FM could be a great specialty but as the family breadwinner over the last 20 years it's cost my family and me quite a bit financially compared to any number of subspecialties like GI. To make matters worse, early in my career I joined a group practice not too many years before private practices started dying right and left here and around the country.
 
FM could be a great specialty but as the family breadwinner over the last 20 years it's cost my family and me quite a bit financially compared to any number of subspecialties like GI. To make matters worse, early in my career I joined a group practice not too many years before private practices started dying right and left here and around the country.
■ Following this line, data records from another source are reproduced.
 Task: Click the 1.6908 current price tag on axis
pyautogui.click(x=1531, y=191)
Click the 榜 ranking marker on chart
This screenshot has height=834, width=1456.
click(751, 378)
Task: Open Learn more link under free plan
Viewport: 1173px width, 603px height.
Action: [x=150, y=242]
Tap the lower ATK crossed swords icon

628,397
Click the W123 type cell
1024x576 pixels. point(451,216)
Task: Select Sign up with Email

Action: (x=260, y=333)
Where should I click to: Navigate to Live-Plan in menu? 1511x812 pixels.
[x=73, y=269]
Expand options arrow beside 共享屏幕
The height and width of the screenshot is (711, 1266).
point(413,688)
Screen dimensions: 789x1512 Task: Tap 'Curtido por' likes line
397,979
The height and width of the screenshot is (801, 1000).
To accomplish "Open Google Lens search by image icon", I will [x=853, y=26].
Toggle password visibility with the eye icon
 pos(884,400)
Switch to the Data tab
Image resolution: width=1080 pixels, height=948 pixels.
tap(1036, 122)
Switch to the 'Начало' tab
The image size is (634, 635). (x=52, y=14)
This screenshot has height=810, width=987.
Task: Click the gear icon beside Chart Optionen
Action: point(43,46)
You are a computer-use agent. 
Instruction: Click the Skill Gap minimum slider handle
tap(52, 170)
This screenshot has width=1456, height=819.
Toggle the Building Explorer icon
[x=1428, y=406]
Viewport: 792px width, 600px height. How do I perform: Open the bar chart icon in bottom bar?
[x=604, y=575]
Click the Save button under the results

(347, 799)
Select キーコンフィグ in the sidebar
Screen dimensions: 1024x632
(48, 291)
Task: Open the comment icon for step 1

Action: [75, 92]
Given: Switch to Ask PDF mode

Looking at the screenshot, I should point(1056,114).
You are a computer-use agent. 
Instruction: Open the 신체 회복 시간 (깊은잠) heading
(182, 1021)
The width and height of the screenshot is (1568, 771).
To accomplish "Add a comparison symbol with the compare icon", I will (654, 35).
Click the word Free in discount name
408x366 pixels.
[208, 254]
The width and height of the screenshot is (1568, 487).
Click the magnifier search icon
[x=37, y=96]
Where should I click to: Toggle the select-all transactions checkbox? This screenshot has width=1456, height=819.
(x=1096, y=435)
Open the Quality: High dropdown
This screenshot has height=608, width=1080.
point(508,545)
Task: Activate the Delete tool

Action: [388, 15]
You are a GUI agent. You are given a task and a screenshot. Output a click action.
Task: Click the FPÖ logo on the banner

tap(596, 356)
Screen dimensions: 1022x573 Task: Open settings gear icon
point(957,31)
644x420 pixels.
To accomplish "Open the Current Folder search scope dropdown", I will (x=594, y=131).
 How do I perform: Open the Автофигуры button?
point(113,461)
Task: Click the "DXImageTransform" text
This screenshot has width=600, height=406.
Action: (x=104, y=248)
Why is private practice dying around you? People on here are saying that PP is still very possible if you are business minded
 
Why is private practice dying around you? People on here are saying that PP is still very possible if you are business minded

Possible doesn't mean the best option... Between overhead, reduced insurance reimbursements, rising healthcare $$, lower top salaries and malpractice PP is more and more difficult. Even PP groups that have been around for a long time often sell their practices to hospital corporations for the reasons mentioned.
 
Possible doesn't mean the best option... Between overhead, reduced insurance reimbursements, rising healthcare $$, lower top salaries and malpractice PP is more and more difficult. Even PP groups that have been around for a long time often sell their practices to hospital corporations for the reasons mentioned.

Very true, but as mentioned above by several posters, it seems like lots of PP physicians are still able to make decent money, at least I hope that's the case!
 
I was family praticer before (now emergency) in France, and we see about 30-35 patients per day. Some GP in France saw > 40 patients per day !!